Educating for Interdisciplinary Competences: A VIVES-Framework

Elien Sabbe
VIVES University of Applied Sciences

David Wemel
VIVES University of Applied Sciences


Situating interdisciplinarity in VIVES. Nowadays professionals function in a society that is changing faster and faster. They face complex questions and challenges for which a mere (mono)disciplinary approach is no longer sufficient (Holley, 2017; Spelt, Biemans, Tobi, Luning, & Mulder, 2009). For VIVES, it is therefore both a necessity and an asset that students are equipped with solid domain specific knowledge and skills as well as with broader competences, the so-called competences for the 21st century.

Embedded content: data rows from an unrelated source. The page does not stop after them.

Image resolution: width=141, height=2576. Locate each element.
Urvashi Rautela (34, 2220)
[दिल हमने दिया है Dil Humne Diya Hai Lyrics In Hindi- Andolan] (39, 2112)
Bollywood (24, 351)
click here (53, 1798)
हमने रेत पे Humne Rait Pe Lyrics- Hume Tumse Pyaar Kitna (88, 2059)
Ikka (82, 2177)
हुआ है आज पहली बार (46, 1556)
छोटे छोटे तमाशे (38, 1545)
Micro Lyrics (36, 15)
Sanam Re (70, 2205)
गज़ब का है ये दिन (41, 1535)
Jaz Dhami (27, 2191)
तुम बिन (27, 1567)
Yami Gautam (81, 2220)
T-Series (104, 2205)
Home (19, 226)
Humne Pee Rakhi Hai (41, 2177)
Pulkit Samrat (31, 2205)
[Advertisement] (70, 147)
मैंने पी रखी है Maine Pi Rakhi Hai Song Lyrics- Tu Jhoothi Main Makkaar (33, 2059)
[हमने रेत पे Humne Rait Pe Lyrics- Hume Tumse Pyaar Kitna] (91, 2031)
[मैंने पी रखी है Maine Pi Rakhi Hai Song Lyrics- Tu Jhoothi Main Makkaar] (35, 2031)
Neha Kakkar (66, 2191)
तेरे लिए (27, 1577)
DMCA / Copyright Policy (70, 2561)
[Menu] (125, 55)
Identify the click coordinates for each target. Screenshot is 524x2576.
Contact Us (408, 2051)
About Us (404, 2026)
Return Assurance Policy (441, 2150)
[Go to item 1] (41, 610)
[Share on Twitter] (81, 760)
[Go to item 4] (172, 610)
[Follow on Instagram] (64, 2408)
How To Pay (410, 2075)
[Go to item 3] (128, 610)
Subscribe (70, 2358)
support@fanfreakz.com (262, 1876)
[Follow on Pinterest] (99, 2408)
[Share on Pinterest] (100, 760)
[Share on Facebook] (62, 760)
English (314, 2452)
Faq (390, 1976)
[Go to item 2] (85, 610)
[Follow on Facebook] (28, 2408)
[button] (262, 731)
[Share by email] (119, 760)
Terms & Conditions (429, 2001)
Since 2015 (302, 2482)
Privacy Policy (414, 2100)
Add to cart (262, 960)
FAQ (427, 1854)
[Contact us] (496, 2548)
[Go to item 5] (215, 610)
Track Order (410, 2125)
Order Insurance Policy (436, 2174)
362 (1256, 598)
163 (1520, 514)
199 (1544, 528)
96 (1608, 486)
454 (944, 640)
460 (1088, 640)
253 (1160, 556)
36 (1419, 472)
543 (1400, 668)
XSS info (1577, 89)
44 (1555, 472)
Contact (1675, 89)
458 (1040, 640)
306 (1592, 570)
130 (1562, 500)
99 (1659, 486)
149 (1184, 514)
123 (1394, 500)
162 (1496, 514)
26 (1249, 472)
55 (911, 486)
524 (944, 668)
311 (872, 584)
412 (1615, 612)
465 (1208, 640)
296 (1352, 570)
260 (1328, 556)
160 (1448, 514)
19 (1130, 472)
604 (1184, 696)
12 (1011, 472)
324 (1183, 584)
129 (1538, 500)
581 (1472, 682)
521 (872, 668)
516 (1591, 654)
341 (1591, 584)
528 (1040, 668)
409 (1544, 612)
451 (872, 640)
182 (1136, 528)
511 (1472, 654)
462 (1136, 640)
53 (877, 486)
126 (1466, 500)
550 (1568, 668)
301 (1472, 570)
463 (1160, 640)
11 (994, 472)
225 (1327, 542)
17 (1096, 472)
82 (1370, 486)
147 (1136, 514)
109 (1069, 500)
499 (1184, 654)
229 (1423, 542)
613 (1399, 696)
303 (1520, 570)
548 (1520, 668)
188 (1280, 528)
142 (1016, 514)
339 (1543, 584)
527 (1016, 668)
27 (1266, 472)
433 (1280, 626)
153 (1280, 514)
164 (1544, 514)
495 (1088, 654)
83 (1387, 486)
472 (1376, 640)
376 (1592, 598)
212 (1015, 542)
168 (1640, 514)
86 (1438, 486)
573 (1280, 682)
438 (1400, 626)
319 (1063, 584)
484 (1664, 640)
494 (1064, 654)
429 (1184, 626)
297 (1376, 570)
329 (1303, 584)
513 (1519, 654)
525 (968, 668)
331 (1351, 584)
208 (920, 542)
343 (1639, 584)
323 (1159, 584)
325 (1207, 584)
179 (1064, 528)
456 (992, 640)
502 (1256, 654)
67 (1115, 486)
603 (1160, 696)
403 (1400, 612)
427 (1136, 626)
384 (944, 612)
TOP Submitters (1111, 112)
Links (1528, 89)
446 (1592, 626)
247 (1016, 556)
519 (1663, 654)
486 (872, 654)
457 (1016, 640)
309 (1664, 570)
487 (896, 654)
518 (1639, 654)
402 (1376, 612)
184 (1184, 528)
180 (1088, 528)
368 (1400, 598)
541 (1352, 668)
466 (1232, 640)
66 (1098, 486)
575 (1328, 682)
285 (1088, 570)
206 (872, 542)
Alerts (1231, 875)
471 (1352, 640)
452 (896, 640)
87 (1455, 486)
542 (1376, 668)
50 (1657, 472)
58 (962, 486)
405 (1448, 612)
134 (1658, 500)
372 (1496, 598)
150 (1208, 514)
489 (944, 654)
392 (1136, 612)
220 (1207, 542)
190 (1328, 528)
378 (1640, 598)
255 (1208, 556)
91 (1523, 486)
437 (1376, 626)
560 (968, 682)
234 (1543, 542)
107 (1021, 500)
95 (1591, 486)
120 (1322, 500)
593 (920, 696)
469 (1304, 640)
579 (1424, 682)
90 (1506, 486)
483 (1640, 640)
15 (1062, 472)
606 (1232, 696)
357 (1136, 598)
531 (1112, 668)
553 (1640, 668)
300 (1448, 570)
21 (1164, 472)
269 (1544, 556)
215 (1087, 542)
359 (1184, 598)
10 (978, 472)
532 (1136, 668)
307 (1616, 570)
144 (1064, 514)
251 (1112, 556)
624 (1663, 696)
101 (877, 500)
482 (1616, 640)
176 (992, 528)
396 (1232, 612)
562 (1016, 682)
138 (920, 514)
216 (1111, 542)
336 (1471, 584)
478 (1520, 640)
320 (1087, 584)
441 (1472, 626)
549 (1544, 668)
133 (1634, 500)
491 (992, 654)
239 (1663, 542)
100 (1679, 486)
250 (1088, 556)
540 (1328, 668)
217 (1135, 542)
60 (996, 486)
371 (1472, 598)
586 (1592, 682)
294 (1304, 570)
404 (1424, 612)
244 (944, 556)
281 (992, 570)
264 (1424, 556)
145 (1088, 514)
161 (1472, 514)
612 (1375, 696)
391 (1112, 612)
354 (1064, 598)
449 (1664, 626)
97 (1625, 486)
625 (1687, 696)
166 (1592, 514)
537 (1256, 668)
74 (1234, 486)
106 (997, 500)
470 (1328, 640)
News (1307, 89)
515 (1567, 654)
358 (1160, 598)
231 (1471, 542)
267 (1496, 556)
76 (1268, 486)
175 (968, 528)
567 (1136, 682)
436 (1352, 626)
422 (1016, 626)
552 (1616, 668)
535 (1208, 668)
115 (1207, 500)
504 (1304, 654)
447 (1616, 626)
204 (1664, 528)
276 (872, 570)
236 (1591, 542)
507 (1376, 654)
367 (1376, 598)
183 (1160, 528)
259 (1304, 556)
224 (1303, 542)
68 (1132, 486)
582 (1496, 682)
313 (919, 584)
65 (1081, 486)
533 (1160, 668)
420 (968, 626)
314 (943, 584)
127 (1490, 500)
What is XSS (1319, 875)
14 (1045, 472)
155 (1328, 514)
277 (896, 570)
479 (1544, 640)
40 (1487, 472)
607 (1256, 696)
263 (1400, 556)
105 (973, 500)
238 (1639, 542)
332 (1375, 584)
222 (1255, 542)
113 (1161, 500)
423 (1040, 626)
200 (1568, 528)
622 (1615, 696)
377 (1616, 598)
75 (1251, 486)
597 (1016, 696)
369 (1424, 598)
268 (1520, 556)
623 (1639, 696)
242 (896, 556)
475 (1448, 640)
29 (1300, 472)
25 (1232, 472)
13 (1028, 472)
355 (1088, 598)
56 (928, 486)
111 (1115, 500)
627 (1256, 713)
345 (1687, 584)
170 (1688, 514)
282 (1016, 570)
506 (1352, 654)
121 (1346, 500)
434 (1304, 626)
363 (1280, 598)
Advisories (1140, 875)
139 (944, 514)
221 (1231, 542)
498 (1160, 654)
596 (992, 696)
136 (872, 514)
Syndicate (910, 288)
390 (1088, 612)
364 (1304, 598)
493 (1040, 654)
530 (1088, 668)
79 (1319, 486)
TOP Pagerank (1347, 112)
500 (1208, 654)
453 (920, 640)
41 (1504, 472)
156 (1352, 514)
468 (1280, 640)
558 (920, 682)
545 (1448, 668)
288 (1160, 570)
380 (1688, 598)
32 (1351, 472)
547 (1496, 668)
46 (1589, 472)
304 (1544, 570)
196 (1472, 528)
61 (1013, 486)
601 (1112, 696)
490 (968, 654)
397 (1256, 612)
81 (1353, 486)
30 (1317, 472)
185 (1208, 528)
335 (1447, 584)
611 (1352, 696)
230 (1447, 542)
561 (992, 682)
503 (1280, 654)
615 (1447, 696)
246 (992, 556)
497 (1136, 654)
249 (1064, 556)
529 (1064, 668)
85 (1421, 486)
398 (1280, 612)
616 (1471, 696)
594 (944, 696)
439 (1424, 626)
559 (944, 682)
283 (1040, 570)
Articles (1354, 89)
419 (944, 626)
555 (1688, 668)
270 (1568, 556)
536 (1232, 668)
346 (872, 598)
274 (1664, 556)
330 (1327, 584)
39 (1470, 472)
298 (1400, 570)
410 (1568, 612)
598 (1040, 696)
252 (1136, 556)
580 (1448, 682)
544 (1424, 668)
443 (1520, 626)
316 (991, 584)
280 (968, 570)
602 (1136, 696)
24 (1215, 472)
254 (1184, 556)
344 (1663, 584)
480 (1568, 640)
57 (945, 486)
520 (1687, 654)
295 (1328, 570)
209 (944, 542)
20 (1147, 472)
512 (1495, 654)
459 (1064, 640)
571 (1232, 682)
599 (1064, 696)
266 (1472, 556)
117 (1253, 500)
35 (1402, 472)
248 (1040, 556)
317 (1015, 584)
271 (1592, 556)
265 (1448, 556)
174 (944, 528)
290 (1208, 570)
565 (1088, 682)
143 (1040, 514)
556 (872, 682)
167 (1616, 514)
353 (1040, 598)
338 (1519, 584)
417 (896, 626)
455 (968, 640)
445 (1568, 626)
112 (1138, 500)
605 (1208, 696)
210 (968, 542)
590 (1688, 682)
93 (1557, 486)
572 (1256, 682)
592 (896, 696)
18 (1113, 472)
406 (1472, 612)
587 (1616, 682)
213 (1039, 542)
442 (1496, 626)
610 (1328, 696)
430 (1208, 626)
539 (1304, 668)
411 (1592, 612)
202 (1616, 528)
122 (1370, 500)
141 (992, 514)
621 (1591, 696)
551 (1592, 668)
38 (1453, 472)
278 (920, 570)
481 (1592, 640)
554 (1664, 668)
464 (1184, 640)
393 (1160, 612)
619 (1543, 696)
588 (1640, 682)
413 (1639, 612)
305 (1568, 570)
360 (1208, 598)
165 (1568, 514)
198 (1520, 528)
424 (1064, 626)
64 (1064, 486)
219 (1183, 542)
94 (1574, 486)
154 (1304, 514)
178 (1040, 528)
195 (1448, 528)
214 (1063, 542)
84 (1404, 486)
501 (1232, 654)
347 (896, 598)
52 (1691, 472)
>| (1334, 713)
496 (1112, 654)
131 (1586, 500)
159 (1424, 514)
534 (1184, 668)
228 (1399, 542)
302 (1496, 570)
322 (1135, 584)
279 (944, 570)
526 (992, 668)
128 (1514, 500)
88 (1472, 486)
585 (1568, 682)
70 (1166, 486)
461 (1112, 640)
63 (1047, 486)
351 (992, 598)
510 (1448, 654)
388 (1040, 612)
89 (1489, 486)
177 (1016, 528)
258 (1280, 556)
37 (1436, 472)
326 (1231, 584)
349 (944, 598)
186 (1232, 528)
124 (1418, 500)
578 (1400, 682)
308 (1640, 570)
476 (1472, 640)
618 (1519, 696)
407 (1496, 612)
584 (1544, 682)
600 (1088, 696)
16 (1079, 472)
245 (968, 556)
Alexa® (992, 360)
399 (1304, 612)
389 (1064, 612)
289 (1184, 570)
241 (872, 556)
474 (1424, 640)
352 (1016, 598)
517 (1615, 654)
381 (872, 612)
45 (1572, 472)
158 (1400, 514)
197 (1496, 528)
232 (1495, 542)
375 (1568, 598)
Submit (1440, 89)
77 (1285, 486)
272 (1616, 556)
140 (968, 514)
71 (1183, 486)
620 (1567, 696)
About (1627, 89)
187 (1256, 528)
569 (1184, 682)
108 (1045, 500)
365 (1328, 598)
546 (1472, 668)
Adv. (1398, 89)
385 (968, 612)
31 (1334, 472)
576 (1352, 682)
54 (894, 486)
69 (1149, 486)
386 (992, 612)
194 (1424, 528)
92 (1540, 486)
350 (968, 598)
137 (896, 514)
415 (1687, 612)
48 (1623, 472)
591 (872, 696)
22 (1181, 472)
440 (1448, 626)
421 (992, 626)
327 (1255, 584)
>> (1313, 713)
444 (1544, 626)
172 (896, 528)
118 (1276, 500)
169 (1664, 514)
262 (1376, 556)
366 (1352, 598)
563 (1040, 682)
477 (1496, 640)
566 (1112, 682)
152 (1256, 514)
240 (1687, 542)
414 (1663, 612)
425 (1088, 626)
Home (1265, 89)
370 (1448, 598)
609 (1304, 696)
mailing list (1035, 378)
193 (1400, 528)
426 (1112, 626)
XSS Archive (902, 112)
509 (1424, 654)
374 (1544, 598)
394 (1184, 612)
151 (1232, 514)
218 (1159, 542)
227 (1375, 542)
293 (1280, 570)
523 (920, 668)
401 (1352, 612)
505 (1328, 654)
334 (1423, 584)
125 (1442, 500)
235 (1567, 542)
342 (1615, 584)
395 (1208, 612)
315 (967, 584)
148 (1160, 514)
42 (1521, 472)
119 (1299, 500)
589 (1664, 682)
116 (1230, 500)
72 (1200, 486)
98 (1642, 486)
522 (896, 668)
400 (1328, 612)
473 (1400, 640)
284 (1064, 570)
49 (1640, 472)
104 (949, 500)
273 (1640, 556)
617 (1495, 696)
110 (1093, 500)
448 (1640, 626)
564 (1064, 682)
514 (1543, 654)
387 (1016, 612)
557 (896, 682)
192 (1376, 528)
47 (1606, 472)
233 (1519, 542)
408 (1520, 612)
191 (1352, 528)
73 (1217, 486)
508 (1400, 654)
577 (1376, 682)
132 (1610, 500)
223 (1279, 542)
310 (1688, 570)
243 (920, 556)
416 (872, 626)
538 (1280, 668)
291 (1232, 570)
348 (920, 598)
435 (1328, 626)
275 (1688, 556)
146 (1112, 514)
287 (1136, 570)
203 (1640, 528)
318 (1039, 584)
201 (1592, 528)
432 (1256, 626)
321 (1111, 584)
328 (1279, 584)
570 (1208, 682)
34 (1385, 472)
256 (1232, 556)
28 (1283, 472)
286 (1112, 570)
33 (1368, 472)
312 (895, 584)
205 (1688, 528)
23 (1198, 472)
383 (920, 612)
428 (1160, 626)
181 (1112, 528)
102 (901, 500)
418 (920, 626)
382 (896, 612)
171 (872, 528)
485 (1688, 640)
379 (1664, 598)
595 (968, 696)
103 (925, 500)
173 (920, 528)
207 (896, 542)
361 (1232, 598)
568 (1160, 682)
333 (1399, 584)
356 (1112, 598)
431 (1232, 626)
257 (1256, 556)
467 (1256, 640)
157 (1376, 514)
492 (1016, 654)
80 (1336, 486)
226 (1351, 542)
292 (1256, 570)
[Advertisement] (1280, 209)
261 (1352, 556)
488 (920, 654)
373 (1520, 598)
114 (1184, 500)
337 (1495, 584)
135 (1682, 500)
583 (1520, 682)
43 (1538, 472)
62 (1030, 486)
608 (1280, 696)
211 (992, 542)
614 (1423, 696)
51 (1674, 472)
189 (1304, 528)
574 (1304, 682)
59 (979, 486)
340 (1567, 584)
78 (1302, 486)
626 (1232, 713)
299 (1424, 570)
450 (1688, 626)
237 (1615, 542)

One of those broader competences is the competence for interdisciplinary cooperation.VIVES is investing a lot in interdisciplinarity. In our VIVES-research (VIVES, 2016), we explicitly choose for interdisciplinary centres of expertise. Also in the lab-approach of education, our make-lab, a care-lab and a simulation-lab are seen as real hubs for interdisciplinarity. In our VIVES-vision on education, we aim to prepare student for the jobs and the society of tomorrow (VIVES, 2014). That is why we so strongly stress the importance of interdisciplinary competences in our policy documents: the VIVES vision on education, the VIVES-competences for the 21st century and the VIVES-framework for quality assurance of our study programmes (VIVES, 2018). Our educational policy plan for the period 2017-2022 points out the necessity to create enough space for interdisciplinary cooperation in the curricula and demands that every study programme is cooperating interdisciplinary with at least one other study programme in at least one course (VIVES, 2017).